* start Text passage *

1. Introduction

Our goal in the “Tekoälyä Talleille” project is to develop an AI system that recognizes the abnormal sounds made by horses in stables. To this end, we are initially building a system that collects the necessary sound data for the seven-horse section at Rauhalahti Riding School. In a previous article, we detailed the equipment selection and rationale. This article focuses on the setup and technical architecture of the data collection framework.

The system is built using low-cost Raspberry Pi devices, reliable Linux tooling, and a structured scheduled recording and data transfer mechanism. It supports continuous operation, is field-deployable, and ensures data readiness for AI tasks such as acoustic behavior modeling and video analysis.

2. Objectives

The primary goal of the Horse Barn Data Collection System is to automate the continuous collection of synchronized audio and video data from each horse throughout the night. For each horse, the system is configured to record 30-minute sessions from 7:00 PM to 9:00 AM. During this time, both audio and video streams are recorded in parallel using connected USB microphones (Rode Videomic Go II) and cameras (Arducam 2MP IMX462 Day and IR Night Vision USB Camera).

The system is specifically designed to support the storage of high-quality audio (in mono .flac format) and optimized video streams suitable for post-processing, monitoring, and AI model training. To address network constraints (especially in rural environments where mobile data may be the only connection), the framework includes an efficient video compression mechanism. This significantly reduces file sizes before transferring data to Savonia’s central NVIDIA DGX server.

* end Text passage *

● Requirement 1
Arrange the entries as a numbered list, from the first line through the line containing "tap(104, 222)", with both ends included and blank lines dropped.
The entries below have nothing to do with the article on the horse barn recording system.

* start Extracted entries *

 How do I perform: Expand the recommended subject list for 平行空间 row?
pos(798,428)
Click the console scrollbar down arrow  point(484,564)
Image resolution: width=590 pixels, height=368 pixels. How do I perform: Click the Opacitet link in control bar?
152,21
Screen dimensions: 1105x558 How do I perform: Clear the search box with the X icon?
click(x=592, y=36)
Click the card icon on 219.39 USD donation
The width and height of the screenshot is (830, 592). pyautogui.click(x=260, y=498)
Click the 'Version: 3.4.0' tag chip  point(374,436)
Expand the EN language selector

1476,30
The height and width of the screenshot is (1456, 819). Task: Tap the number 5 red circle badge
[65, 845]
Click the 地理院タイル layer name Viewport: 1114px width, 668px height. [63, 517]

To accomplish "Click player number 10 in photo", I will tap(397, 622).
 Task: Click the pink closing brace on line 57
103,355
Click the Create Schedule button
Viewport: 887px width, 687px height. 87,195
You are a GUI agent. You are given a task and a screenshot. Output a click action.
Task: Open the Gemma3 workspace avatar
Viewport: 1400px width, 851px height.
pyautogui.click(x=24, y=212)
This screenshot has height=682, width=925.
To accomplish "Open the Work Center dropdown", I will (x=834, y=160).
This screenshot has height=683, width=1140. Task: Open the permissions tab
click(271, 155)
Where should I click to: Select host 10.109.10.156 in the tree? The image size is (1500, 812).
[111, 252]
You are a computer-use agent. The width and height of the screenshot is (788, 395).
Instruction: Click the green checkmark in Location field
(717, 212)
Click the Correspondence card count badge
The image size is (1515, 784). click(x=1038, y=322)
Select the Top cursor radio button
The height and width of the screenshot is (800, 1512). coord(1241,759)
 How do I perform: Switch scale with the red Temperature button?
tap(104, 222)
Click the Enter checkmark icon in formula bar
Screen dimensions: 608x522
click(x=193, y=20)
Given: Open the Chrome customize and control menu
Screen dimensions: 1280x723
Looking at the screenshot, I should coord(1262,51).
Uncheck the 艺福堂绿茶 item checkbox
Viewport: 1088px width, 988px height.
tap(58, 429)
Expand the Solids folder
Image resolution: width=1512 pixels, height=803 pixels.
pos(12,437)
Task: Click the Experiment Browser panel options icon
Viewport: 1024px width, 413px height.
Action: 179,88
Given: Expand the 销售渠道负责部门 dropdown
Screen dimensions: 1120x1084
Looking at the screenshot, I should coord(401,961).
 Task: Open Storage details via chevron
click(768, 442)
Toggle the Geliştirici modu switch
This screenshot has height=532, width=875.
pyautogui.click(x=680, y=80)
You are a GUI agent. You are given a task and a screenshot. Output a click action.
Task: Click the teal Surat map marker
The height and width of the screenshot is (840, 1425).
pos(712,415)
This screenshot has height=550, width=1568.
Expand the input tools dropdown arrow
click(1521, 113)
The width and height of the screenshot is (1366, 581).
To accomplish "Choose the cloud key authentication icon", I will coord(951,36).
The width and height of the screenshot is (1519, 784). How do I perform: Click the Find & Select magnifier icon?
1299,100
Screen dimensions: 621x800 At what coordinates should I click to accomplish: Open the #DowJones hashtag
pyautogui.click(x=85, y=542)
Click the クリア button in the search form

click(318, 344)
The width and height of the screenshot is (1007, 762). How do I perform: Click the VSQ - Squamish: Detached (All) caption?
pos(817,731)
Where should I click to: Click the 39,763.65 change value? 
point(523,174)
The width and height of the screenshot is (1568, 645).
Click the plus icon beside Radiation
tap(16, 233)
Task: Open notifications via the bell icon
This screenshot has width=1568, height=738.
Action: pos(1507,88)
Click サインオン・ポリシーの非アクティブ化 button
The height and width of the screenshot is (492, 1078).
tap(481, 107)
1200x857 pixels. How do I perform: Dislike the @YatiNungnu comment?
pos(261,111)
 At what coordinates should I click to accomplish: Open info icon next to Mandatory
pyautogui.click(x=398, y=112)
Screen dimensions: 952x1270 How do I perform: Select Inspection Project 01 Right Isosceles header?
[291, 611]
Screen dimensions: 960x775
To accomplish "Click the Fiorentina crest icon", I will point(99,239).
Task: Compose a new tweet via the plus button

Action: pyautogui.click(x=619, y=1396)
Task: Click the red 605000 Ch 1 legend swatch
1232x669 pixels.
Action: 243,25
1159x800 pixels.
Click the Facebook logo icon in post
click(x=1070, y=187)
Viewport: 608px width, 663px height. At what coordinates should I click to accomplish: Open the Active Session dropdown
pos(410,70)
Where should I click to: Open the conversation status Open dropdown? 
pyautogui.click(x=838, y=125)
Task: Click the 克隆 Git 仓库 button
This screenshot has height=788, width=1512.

* end Extracted entries *

● Requirement 2
Pick up the article on the horse barn recording system where it stops and keep writing it.

● Written answer 1
1.  How do I perform: Expand the recommended subject list for 平行空间 row?
2. pos(798,428)
3. Click the console scrollbar down arrow  point(484,564)
4. Image resolution: width=590 pixels, height=368 pixels. How do I perform: Click the Opacitet link in control bar?
5. 152,21
6. Screen dimensions: 1105x558 How do I perform: Clear the search box with the X icon?
7. click(x=592, y=36)
8. Click the card icon on 219.39 USD donation
9. The width and height of the screenshot is (830, 592). pyautogui.click(x=260, y=498)
10. Click the 'Version: 3.4.0' tag chip  point(374,436)
11. Expand the EN language selector
12. 1476,30
13. The height and width of the screenshot is (1456, 819). Task: Tap the number 5 red circle badge
14. [65, 845]
15. Click the 地理院タイル layer name Viewport: 1114px width, 668px height. [63, 517]
16. To accomplish "Click player number 10 in photo", I will tap(397, 622).
17.  Task: Click the pink closing brace on line 57
18. 103,355
19. Click the Create Schedule button
20. Viewport: 887px width, 687px height. 87,195
21. You are a GUI agent. You are given a task and a screenshot. Output a click action.
22. Task: Open the Gemma3 workspace avatar
23. Viewport: 1400px width, 851px height.
24. pyautogui.click(x=24, y=212)
25. This screenshot has height=682, width=925.
26. To accomplish "Open the Work Center dropdown", I will (x=834, y=160).
27. This screenshot has height=683, width=1140. Task: Open the permissions tab
28. click(271, 155)
29. Where should I click to: Select host 10.109.10.156 in the tree? The image size is (1500, 812).
30. [111, 252]
31. You are a computer-use agent. The width and height of the screenshot is (788, 395).
32. Instruction: Click the green checkmark in Location field
33. (717, 212)
34. Click the Correspondence card count badge
35. The image size is (1515, 784). click(x=1038, y=322)
36. Select the Top cursor radio button
37. The height and width of the screenshot is (800, 1512). coord(1241,759)
38.  How do I perform: Switch scale with the red Temperature button?
39. tap(104, 222)

● Written answer 2
The system is scalable and supports plug-and-play deployment with minimal configuration. It prioritizes reliability, maintainability, and synchronization across multiple Raspberry Pi units.

The system capabilities include:

• Continuous 30-minute interval recordings daily between 7:00 PM and 9:00 AM.
• Synchronized audio and video support from 1-2 USB microphones and 1-2 USB cameras.
• Automatically compresses large video files to meet network constraints.
• Transfers recorded files daily to a Savonia NVIDIA DGX server for storage and analysis.
• Scalable deployment across multiple Raspberry Pi units.

3. System Architecture

3.1. Hardware

Each data collecting unit is built using a Raspberry Pi 5 Model B, chosen for its balance of affordability and performance. Depending on the stall’s layout, the Raspberry Pi can support up to two microphones and two cameras. Audio quality is prioritized for AI research, while video serves only to support the labeling process by recording the source of a sound visually. A sufficient capacity microSD card (128 GB) stores local recordings temporarily until sessional transfer is completed.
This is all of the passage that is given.